Your objective: Only the lines from the one with "Task: Click the Open" to the end of the data below should be returned, each exactly as it stands.

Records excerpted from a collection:
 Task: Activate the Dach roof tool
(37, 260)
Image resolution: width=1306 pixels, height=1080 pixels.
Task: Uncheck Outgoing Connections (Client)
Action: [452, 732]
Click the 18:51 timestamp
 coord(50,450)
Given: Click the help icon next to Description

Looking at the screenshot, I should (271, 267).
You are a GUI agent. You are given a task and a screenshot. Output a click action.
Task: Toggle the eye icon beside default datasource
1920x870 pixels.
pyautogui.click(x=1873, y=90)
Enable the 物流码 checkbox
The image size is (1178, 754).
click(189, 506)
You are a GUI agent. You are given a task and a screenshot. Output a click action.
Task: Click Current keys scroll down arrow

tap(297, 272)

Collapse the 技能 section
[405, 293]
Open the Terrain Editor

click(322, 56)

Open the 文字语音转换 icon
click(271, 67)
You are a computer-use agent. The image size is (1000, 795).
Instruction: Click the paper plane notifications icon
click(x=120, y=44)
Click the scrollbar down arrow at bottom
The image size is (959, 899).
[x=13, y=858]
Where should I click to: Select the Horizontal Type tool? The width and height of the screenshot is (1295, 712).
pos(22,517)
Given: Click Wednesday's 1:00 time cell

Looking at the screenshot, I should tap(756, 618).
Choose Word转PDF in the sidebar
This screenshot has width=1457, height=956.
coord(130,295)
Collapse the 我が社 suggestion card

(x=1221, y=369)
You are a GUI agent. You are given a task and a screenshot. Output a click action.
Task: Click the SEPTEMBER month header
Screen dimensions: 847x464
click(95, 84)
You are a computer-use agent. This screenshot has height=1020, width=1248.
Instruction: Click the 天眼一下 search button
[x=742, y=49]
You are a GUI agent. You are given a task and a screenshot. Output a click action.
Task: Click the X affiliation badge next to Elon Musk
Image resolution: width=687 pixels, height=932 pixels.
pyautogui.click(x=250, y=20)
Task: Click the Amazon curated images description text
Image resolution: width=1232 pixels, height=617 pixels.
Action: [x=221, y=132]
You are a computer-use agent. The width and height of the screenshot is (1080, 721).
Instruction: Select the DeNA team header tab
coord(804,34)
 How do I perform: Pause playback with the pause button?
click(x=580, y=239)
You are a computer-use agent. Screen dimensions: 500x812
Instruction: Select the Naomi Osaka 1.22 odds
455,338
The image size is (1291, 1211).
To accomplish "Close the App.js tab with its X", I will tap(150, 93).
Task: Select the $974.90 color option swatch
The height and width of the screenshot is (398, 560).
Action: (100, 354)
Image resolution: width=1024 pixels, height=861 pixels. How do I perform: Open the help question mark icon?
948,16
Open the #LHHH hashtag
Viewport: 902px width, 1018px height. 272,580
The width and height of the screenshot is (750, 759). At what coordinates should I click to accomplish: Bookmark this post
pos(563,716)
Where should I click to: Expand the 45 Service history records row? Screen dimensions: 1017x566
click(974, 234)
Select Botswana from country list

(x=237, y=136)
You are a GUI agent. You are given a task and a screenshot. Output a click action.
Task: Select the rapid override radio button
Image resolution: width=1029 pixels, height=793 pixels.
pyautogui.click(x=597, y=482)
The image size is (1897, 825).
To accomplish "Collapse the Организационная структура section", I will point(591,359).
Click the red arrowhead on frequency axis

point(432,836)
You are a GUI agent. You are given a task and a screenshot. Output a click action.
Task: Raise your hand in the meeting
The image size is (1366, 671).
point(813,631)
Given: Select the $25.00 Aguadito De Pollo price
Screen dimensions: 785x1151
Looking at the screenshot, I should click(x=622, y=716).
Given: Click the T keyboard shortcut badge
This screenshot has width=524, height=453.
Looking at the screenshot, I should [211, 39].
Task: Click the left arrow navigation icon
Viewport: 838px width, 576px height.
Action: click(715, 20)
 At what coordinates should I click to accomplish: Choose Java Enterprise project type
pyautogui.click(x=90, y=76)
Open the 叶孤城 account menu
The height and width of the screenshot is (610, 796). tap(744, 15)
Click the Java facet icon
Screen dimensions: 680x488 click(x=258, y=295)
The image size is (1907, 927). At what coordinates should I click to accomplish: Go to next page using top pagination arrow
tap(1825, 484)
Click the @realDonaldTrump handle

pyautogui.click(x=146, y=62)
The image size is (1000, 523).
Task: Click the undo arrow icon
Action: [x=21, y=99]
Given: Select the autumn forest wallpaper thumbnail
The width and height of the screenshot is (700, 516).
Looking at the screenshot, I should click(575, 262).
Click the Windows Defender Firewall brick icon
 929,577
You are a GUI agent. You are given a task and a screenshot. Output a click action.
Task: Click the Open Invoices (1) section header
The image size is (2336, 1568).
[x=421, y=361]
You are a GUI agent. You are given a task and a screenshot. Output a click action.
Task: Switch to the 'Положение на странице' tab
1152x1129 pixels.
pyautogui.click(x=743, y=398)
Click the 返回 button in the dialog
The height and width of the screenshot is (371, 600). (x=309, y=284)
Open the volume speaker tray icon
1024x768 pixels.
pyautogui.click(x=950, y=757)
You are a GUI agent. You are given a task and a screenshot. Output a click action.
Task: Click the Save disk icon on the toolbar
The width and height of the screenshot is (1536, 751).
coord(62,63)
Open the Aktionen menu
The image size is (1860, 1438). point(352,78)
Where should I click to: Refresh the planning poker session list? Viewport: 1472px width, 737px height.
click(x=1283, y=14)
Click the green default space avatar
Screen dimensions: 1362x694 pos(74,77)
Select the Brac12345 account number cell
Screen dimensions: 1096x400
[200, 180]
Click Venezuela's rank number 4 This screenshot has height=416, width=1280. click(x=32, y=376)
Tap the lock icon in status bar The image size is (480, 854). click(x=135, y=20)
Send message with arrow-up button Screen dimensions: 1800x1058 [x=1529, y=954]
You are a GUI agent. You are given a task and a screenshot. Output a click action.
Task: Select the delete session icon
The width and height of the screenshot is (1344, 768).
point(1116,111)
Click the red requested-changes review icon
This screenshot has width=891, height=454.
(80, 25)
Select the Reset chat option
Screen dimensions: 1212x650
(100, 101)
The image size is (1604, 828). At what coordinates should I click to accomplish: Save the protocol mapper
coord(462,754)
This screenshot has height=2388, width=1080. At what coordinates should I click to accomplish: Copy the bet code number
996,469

Reply to the exercise:
Task: Click the Open Invoices (1) section header
The image size is (2336, 1568).
[x=421, y=361]
You are a GUI agent. You are given a task and a screenshot. Output a click action.
Task: Switch to the 'Положение на странице' tab
1152x1129 pixels.
pyautogui.click(x=743, y=398)
Click the 返回 button in the dialog
The height and width of the screenshot is (371, 600). (x=309, y=284)
Open the volume speaker tray icon
1024x768 pixels.
pyautogui.click(x=950, y=757)
You are a GUI agent. You are given a task and a screenshot. Output a click action.
Task: Click the Save disk icon on the toolbar
The width and height of the screenshot is (1536, 751).
coord(62,63)
Open the Aktionen menu
The image size is (1860, 1438). point(352,78)
Where should I click to: Refresh the planning poker session list? Viewport: 1472px width, 737px height.
click(x=1283, y=14)
Click the green default space avatar
Screen dimensions: 1362x694 pos(74,77)
Select the Brac12345 account number cell
Screen dimensions: 1096x400
[200, 180]
Click Venezuela's rank number 4 This screenshot has height=416, width=1280. click(x=32, y=376)
Tap the lock icon in status bar The image size is (480, 854). click(x=135, y=20)
Send message with arrow-up button Screen dimensions: 1800x1058 [x=1529, y=954]
You are a GUI agent. You are given a task and a screenshot. Output a click action.
Task: Select the delete session icon
The width and height of the screenshot is (1344, 768).
point(1116,111)
Click the red requested-changes review icon
This screenshot has width=891, height=454.
(80, 25)
Select the Reset chat option
Screen dimensions: 1212x650
(100, 101)
The image size is (1604, 828). At what coordinates should I click to accomplish: Save the protocol mapper
coord(462,754)
This screenshot has height=2388, width=1080. At what coordinates should I click to accomplish: Copy the bet code number
996,469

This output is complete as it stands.